Juan Leon, senior investment strategist at Bitwise, calls October's drawdown "a healthy de-leveraging event that flushed speculative excess from the market." That's a comforting narrative. The market got a little frothy, some weak hands got shaken out, and now we're ready to resume the uptrend.

But I wonder if that's too comforting. De-leveraging is a natural part of any market cycle, but it can also be a precursor to something more serious. The question is: have we truly flushed out the excess, or is there more leverage lurking beneath the surface? What's the actual on-chain leverage ratio currently? The data on that is surprisingly opaque.
It’s like saying a forest fire is "healthy" because it clears out the underbrush. Sure, it might prevent a bigger fire later on, but it also destroys a lot of valuable timber in the process. The key is knowing how much "underbrush" actually existed, and how much "timber" got burned.
I've looked at hundreds of these market corrections, and the one constant is that the narrative always lags the reality.
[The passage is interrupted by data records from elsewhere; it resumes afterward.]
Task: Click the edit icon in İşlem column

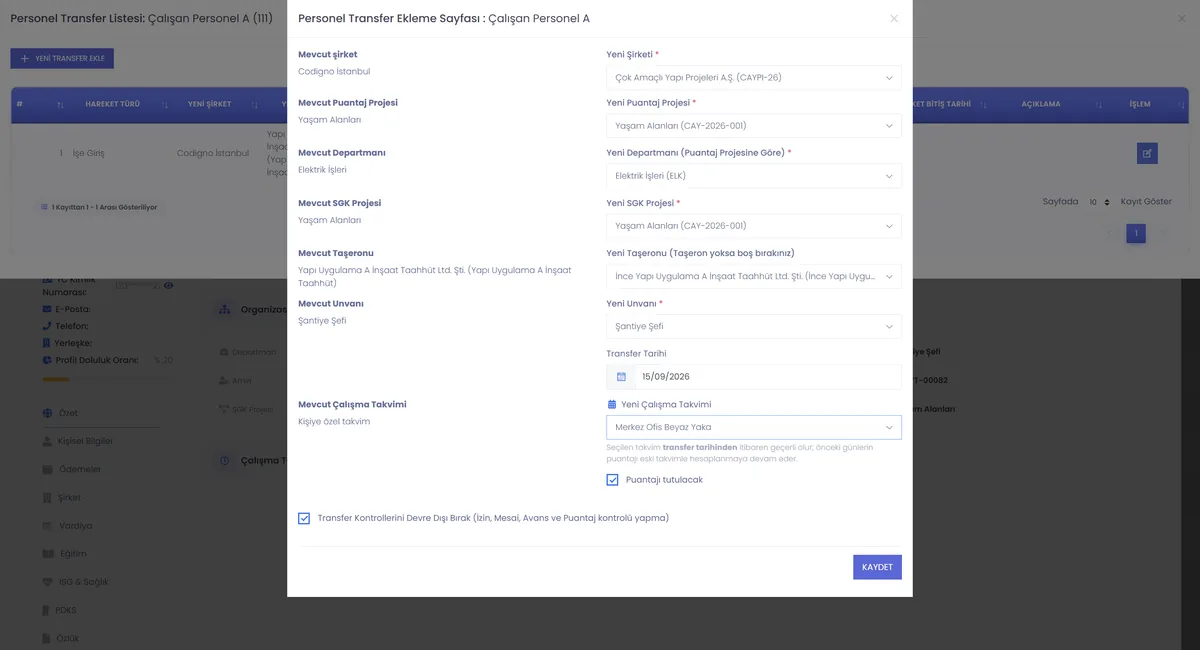Action: pos(1147,153)
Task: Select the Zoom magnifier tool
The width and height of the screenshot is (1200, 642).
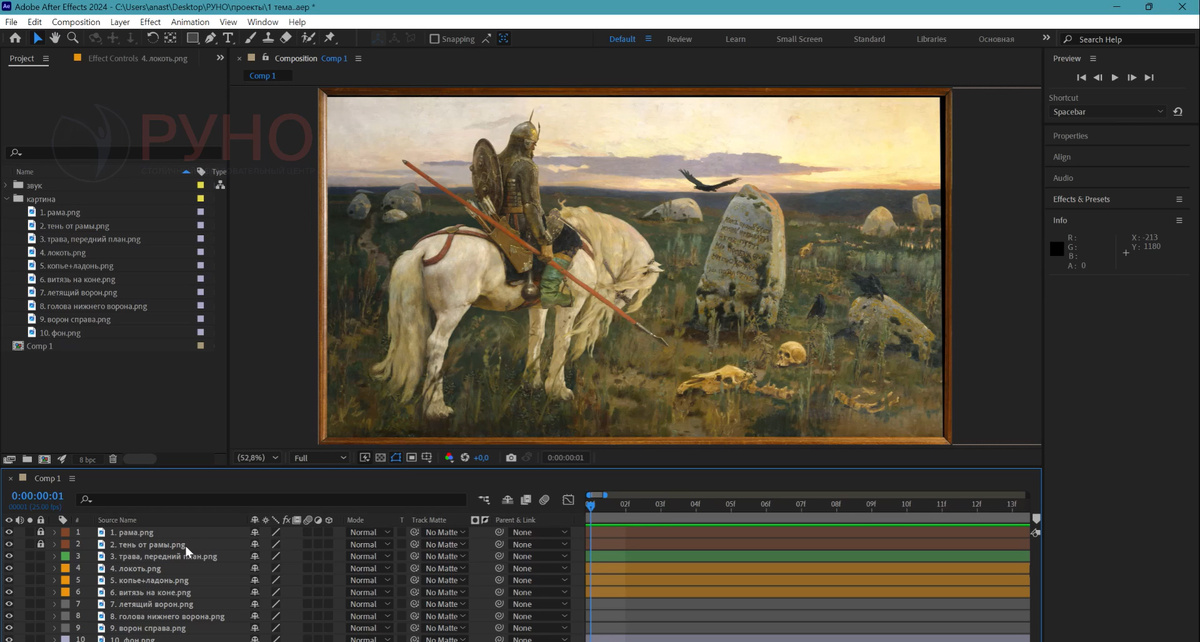Action: tap(73, 38)
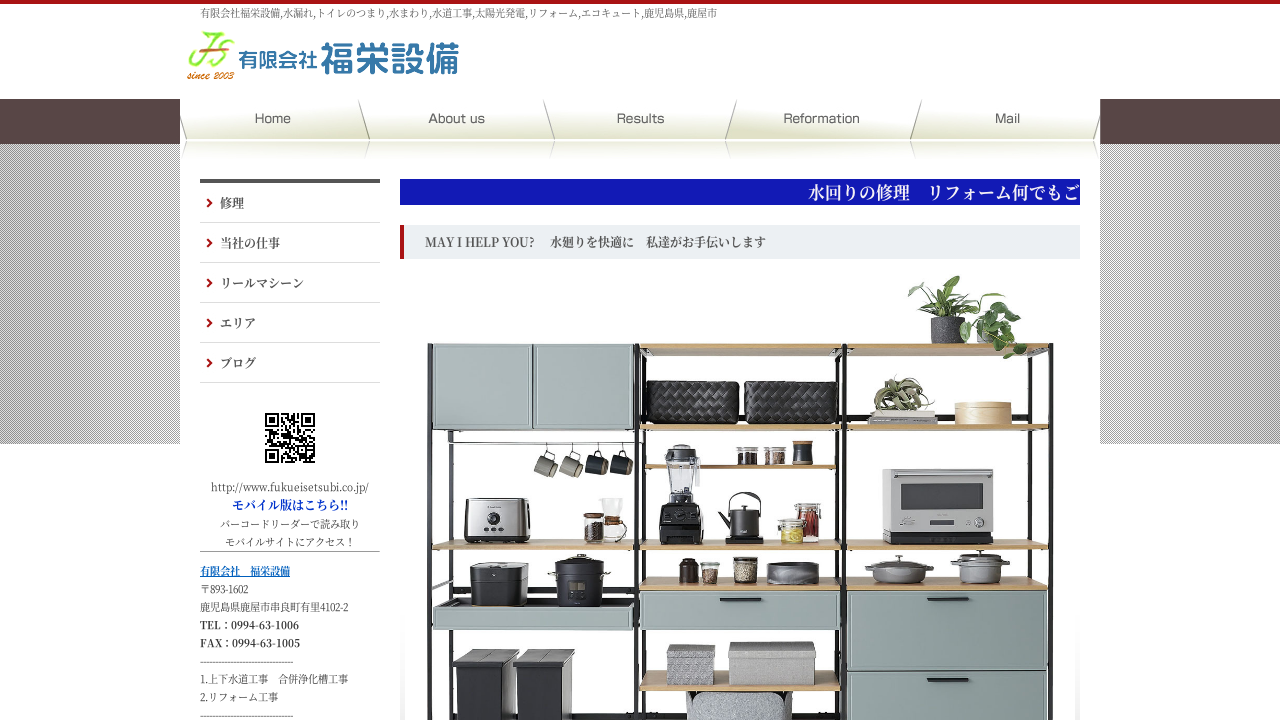Open the Results navigation tab
Image resolution: width=1280 pixels, height=720 pixels.
tap(640, 119)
People are always looking for reasons to justify what's already happening. The fact that analysts are already trotting out the "healthy de-leveraging" line makes me a little uneasy.
Too Early to Call Bottom
So, where does that leave us? Ether's drop is concerning, but not catastrophic. The real question is whether this is a buying opportunity or a warning sign. My analysis suggests it's too early to tell. The market needs to digest these recent events, and we need to see some signs of stabilization before jumping back in. I'd want to see Ether hold above $3,500—to be more exact, consistently above $3,550—before feeling any real confidence.